Unable to Access Nagios XI Interface - Database Connection Error

This support forum board is for support questions relating to Nagios XI, our flagship commercial network monitoring solution.
Post Reply
smoren
Posts: 59
Joined: Tue Sep 29, 2015 7:24 am

Unable to Access Nagios XI Interface - Database Connection Error

Post by smoren »

Hello,

I'm experiencing an unusual issue with our Nagios XI system. When navigating to the login page of Nagios XI, I encounter the following error:
Database Error
A database connection error has been detected, please follow the repair prompt below. If the issue persists, please contact Nagios support.
Run the following from the CLI as root to attempt to repair the DB:

/usr/local/nagiosxi/scripts/repair_databases.sh
I ran the suggested repair script, but it did not resolve the issue.

Notably, I can connect to the database from the command line using the mysql command, and the Nagios Core interface is functioning correctly. Monitoring and notifications appear to be working as expected; however, we are unable to access the Nagios XI interface.

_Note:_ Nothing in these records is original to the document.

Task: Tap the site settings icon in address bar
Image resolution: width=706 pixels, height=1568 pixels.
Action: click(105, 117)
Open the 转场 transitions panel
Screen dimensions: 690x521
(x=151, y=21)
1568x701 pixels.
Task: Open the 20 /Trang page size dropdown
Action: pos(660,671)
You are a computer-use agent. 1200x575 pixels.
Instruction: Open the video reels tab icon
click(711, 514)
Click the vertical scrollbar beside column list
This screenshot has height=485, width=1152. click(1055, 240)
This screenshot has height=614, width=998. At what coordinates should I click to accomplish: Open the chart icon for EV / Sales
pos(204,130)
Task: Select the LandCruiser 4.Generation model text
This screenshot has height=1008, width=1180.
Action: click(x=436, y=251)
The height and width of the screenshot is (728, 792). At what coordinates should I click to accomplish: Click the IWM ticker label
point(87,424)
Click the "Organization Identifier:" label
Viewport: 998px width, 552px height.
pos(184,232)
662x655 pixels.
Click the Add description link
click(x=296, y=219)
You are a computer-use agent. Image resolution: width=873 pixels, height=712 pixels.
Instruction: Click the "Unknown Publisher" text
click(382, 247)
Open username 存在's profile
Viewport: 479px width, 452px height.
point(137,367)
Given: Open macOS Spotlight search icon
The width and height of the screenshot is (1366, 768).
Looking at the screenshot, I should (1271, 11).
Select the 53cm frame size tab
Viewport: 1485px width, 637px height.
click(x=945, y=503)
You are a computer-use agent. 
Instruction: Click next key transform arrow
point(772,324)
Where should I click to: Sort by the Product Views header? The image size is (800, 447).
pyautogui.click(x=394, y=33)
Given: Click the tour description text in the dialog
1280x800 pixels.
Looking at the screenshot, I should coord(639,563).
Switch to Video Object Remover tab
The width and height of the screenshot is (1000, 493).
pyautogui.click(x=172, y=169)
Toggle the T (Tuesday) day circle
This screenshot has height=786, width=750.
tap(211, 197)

Here are the system details:

OS: Red Hat Enterprise Linux 7.9
Database (local): 5.5.68-MariaDB
Nagios XI Version: 5.11.2

Any guidance on how to resolve this issue would be greatly appreciated.
Thanks.

Rene
User avatar
danderson
Posts: 234
Joined: Wed Aug 09, 2023 10:05 am

Re: Unable to Access Nagios XI Interface - Database Connection Error

Post by danderson »

Thanks for reaching out @smoren,

Can you still connect to the mysql database from the command line using the nagiosxi user and the passwords you get from /usr/local/nagiosxi/scripts/get_mysql_passwords.sh?
smoren
Posts: 59
Joined: Tue Sep 29, 2015 7:24 am

Re: Unable to Access Nagios XI Interface - Database Connection Error

Post by smoren »

Unfortunately, I do not have that script on my Nagios server instance. I tried to connect using the usernames and passwords defined in the file /usr/local/nagiosxi/html/config.inc.php. I successfully checked all three sets ($cfg['db_info'] for nagiosxi, ndoutils, and nagiosql).

I'm not sure if it helps, but I checked several log files in /usr/local/nagiosxi/var/. Many of them contain this message:

Code: Select all

Can't connect to local MySQL server through socket '/var/lib/mysql/mysql.sock' (13)
Additionally, I confirmed that the file /var/lib/mysql/mysql.sock exists:

Code: Select all

srwxr-xr-x+ 1 mysql mysql 0 Jun 11 22:31 /var/lib/mysql/mysql.sock
User avatar
danderson
Posts: 234
Joined: Wed Aug 09, 2023 10:05 am

Re: Unable to Access Nagios XI Interface - Database Connection Error

Post by danderson »

In $cfg['db_info'], is the dbserver value for everything "localhost"?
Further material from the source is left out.